* Exercise details
Report how many lines in the data below hold "window", with no other words.
▼
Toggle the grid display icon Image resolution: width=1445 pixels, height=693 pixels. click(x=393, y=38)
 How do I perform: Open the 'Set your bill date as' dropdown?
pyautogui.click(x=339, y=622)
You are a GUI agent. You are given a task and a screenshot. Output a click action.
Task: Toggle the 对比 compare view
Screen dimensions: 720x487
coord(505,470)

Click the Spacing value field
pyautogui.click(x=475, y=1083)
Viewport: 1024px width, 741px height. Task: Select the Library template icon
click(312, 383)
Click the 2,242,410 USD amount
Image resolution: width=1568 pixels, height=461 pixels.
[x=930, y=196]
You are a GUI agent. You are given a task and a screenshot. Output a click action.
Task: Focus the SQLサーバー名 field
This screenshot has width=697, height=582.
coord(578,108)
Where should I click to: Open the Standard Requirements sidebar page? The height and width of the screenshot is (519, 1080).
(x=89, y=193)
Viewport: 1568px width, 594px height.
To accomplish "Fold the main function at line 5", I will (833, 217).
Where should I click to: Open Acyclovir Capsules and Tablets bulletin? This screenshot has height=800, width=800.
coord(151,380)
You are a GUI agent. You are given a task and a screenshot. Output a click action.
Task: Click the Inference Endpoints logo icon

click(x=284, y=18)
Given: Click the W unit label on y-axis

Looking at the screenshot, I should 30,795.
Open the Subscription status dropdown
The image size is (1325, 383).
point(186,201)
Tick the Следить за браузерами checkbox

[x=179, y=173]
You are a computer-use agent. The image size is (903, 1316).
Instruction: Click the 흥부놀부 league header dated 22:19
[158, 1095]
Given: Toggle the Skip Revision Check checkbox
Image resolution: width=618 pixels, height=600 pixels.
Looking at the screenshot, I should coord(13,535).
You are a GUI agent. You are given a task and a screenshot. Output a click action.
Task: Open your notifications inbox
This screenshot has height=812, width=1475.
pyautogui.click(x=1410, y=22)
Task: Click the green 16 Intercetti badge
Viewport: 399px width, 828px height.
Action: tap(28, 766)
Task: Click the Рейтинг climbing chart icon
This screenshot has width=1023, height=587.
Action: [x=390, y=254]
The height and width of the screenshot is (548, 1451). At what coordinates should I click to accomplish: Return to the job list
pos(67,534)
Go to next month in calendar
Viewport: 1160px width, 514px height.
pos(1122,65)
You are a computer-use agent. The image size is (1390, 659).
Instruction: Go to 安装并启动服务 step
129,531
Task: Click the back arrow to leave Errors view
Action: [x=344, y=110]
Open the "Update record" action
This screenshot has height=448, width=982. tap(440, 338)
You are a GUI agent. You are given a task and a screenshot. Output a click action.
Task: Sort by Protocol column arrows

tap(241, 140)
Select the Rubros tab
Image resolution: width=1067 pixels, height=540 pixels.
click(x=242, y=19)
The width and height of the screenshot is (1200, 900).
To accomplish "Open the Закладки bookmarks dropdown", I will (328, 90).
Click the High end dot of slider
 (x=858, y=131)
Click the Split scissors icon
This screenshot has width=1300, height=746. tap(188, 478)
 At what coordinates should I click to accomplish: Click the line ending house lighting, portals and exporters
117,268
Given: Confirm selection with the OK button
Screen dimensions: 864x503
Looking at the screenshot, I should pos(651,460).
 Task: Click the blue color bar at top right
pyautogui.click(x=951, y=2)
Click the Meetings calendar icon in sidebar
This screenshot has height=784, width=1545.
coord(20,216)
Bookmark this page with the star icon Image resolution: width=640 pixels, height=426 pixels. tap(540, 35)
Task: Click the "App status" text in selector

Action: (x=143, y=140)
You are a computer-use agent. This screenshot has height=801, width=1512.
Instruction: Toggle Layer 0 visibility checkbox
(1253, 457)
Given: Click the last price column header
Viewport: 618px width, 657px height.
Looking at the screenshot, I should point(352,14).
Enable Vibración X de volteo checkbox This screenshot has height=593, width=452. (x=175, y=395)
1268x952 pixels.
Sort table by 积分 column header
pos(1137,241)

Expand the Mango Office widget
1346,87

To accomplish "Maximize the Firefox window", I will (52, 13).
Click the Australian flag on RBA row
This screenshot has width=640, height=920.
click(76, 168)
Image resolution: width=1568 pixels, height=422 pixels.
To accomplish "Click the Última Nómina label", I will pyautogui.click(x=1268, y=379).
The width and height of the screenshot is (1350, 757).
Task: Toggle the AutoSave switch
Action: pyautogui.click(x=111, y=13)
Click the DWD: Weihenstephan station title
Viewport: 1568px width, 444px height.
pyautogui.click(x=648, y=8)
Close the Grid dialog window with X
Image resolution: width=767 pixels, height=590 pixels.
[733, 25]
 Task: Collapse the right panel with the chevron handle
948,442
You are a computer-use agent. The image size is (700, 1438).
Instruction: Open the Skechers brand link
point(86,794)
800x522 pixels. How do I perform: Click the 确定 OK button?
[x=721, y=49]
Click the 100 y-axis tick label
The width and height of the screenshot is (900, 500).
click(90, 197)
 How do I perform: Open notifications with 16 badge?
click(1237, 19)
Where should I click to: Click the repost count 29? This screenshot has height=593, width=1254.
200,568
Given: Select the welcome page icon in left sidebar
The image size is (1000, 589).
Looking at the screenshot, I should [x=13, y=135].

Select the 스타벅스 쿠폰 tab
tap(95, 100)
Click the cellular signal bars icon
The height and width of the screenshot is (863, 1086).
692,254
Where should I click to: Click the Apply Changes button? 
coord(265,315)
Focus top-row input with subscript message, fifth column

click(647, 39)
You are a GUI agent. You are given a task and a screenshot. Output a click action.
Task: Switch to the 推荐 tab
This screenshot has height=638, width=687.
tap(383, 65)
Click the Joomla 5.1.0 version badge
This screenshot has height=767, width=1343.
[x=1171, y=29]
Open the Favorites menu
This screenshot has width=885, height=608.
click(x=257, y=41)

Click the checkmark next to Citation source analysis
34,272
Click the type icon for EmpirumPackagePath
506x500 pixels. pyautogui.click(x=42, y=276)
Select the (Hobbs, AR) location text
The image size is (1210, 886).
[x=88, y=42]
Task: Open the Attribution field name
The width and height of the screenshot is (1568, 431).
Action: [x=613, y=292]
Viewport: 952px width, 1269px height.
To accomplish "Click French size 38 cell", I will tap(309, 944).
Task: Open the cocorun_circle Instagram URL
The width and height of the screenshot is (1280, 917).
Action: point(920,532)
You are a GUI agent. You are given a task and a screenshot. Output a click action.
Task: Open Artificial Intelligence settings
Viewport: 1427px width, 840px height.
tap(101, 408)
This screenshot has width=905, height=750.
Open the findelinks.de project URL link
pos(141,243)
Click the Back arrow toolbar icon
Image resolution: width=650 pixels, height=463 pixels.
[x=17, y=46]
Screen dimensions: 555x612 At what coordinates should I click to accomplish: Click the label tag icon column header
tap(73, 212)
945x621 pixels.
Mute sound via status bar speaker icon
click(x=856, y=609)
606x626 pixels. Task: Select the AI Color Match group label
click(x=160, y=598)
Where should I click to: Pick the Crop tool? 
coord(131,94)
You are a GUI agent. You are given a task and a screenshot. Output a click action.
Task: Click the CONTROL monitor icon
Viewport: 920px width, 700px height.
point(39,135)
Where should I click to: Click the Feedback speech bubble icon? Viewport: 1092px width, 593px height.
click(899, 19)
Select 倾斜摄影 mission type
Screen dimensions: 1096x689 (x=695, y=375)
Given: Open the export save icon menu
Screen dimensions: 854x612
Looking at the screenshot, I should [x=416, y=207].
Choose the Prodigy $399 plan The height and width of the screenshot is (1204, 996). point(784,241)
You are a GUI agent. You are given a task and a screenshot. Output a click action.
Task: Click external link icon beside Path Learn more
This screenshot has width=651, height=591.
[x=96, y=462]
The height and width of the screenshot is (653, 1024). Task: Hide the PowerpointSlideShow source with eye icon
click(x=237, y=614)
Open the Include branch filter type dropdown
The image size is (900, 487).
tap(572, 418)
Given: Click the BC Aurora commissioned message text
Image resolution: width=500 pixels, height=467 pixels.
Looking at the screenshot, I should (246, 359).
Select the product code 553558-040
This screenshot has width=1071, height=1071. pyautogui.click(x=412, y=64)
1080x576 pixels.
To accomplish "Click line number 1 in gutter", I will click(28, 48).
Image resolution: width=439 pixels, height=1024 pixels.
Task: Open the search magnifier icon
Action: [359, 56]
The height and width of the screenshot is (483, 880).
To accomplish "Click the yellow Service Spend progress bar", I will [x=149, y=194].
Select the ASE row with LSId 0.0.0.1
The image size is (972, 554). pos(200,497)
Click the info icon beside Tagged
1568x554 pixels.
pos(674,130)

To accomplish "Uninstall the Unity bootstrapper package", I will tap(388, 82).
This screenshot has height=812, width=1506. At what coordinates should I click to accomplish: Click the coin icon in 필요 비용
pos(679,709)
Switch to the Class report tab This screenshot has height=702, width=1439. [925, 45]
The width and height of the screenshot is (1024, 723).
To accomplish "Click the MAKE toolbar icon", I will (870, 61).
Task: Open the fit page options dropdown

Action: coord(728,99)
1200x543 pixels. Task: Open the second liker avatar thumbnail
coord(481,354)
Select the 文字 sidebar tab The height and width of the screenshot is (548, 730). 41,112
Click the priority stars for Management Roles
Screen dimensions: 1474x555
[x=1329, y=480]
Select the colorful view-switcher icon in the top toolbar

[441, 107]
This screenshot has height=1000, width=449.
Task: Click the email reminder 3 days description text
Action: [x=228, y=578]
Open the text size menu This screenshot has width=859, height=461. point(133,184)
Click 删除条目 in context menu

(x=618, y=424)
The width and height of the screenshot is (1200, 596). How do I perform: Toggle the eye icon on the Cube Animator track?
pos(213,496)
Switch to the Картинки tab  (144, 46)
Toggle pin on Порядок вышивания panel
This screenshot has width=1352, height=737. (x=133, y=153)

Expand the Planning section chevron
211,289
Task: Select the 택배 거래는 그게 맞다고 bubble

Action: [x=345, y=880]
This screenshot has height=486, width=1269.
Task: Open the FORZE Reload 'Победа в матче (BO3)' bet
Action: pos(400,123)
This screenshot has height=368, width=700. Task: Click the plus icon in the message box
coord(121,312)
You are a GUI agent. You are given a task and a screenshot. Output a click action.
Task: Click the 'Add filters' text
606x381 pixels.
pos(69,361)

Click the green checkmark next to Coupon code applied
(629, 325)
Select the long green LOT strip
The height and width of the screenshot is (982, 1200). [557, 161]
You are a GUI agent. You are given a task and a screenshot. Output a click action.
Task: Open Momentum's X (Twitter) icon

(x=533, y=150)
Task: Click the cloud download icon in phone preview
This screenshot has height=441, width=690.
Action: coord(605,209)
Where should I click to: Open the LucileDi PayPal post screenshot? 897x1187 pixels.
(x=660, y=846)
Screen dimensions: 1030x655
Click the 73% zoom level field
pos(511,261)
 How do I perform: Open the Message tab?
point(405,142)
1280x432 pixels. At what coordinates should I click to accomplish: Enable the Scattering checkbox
▲
* Final answer
2